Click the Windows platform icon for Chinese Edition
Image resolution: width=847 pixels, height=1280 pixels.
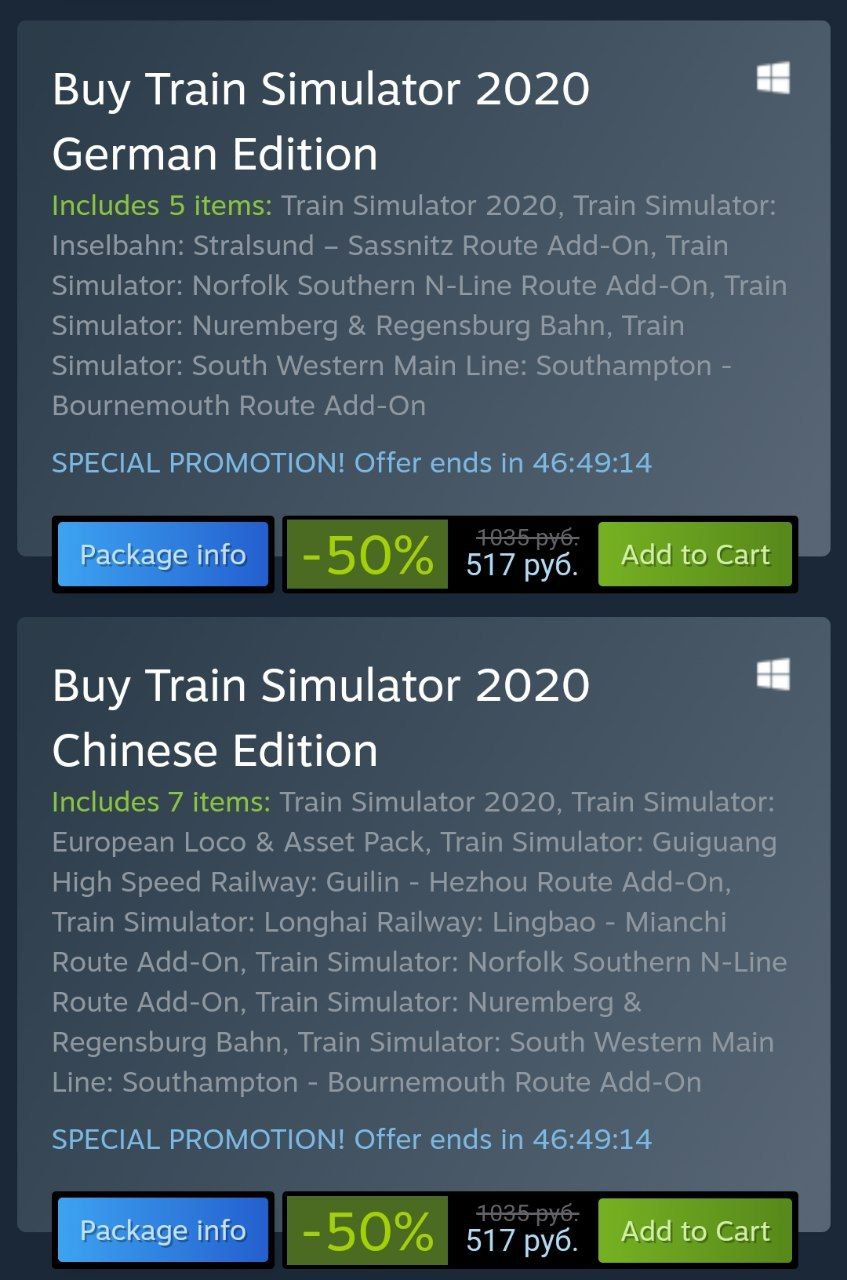[773, 674]
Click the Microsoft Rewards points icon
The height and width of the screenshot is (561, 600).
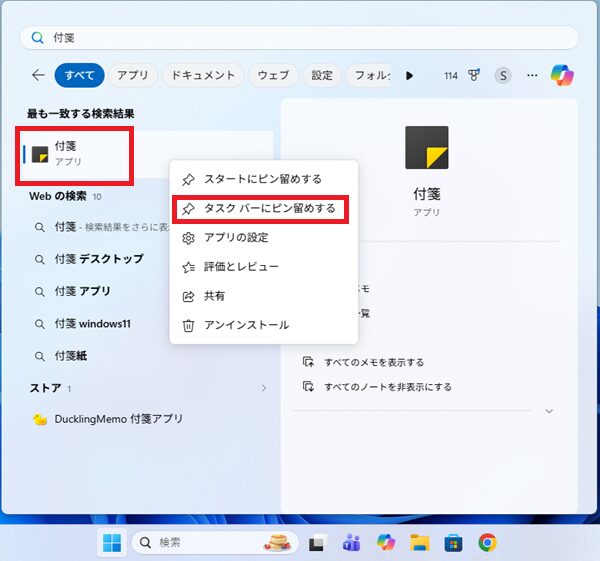(x=474, y=75)
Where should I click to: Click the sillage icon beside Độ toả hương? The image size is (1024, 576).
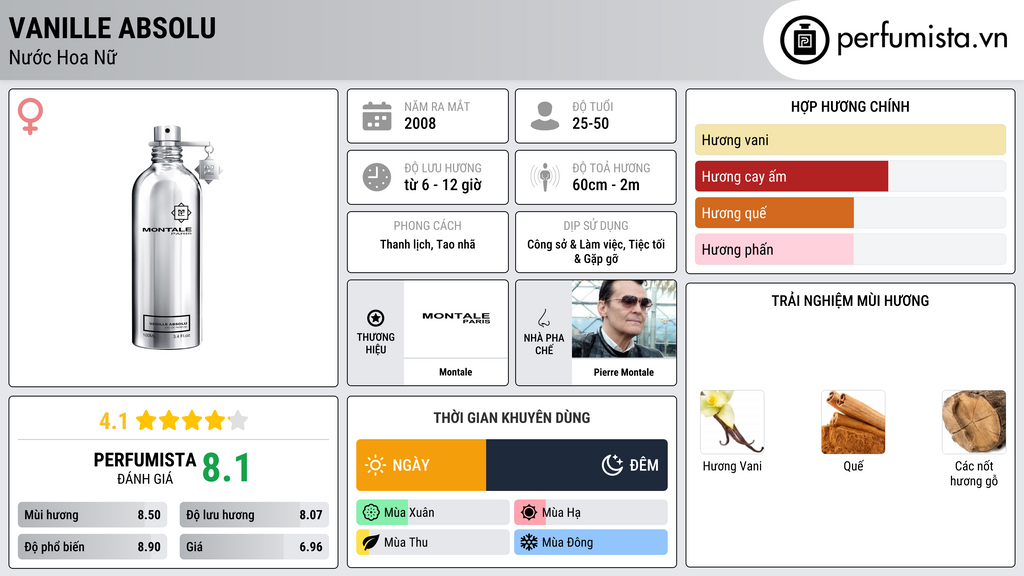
=-=-=-=-=
## Work task
For this exercise, retype exactly, and only, the lines from the line with "Image resolution: width=847" through the last line of the material above, both included. Pictures stay out.

## Response for this exercise
Image resolution: width=847 pixels, height=1280 pixels.
[773, 674]
Click the Microsoft Rewards points icon
The height and width of the screenshot is (561, 600).
(x=474, y=75)
Where should I click to: Click the sillage icon beside Độ toả hương? The image size is (1024, 576).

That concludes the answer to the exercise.